→ WHAT TO WORK ON:
Swap "input field" for "text box" throughout the records below and write them out again with nothing else changed. Leave the pictures out.

→ SUPPLIED INFORMATION:

·····

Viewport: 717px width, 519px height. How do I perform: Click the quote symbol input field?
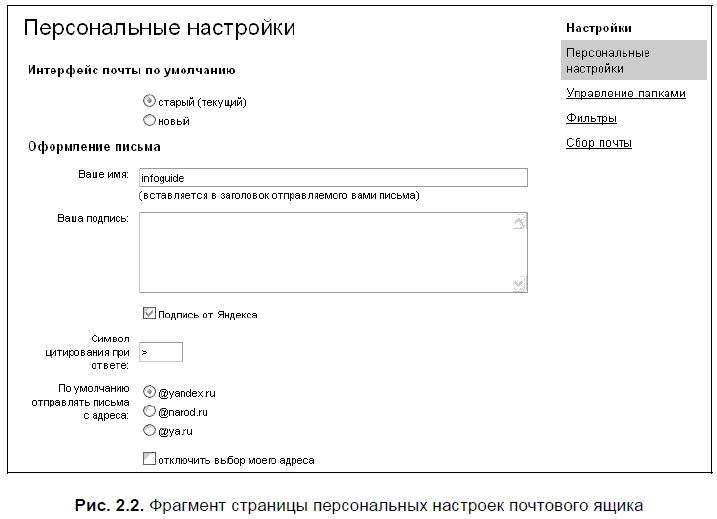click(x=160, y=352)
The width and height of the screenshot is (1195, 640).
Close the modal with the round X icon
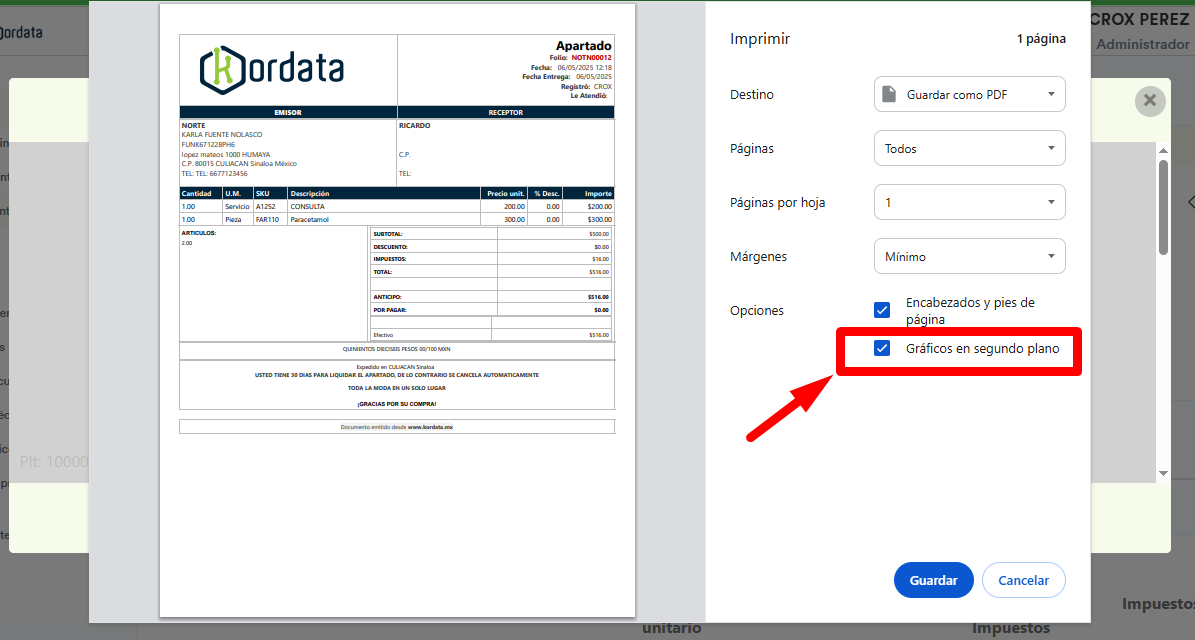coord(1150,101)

·····

→ OUTPUT OF THE EXERCISE:
Viewport: 717px width, 519px height. How do I perform: Click the quote symbol text box?
click(x=160, y=352)
The width and height of the screenshot is (1195, 640).
Close the modal with the round X icon
coord(1150,101)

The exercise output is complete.